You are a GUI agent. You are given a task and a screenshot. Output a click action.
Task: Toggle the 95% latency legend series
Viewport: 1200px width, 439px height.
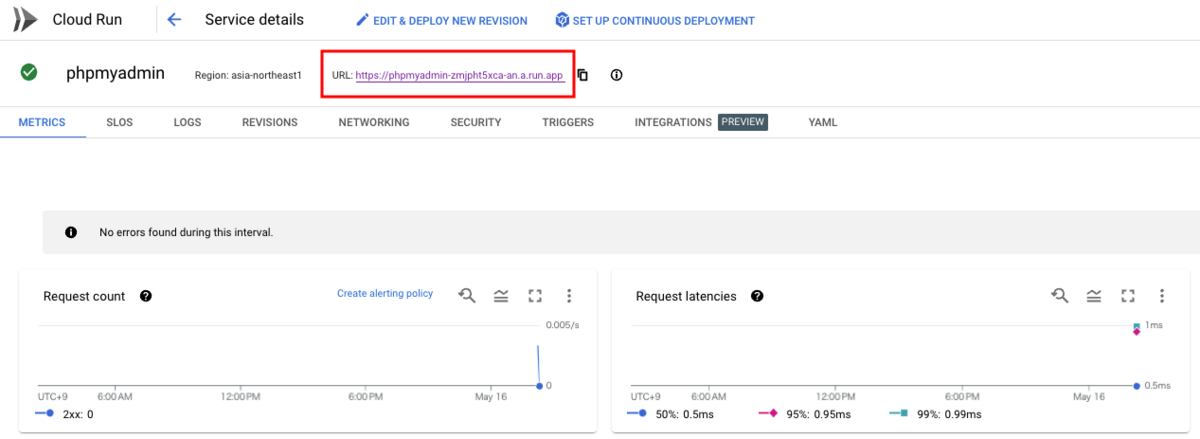[x=805, y=413]
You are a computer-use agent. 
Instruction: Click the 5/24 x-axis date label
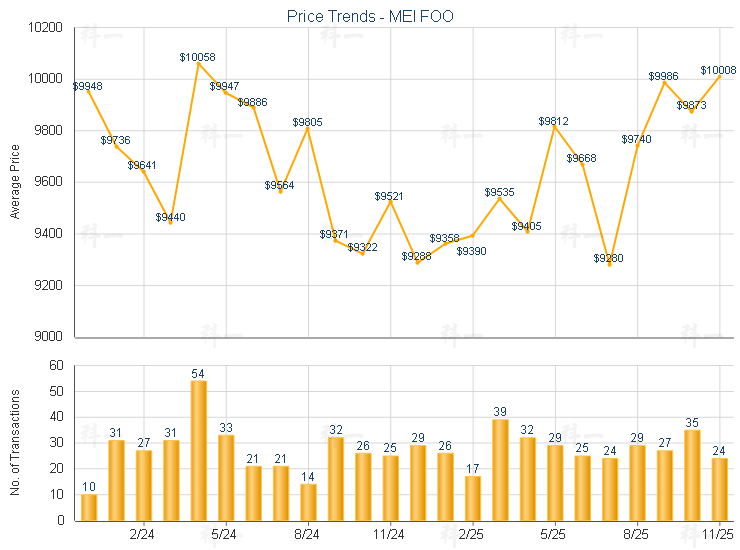[x=225, y=534]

******************************

Reproduce all of the material above verbatim, line for line, and leave out the pictures.

You are a GUI agent. You are given a task and a screenshot. Output a click action.
Task: Toggle the 95% latency legend series
Viewport: 1200px width, 439px height.
[x=805, y=413]
You are a computer-use agent. 
Instruction: Click the 5/24 x-axis date label
[x=225, y=534]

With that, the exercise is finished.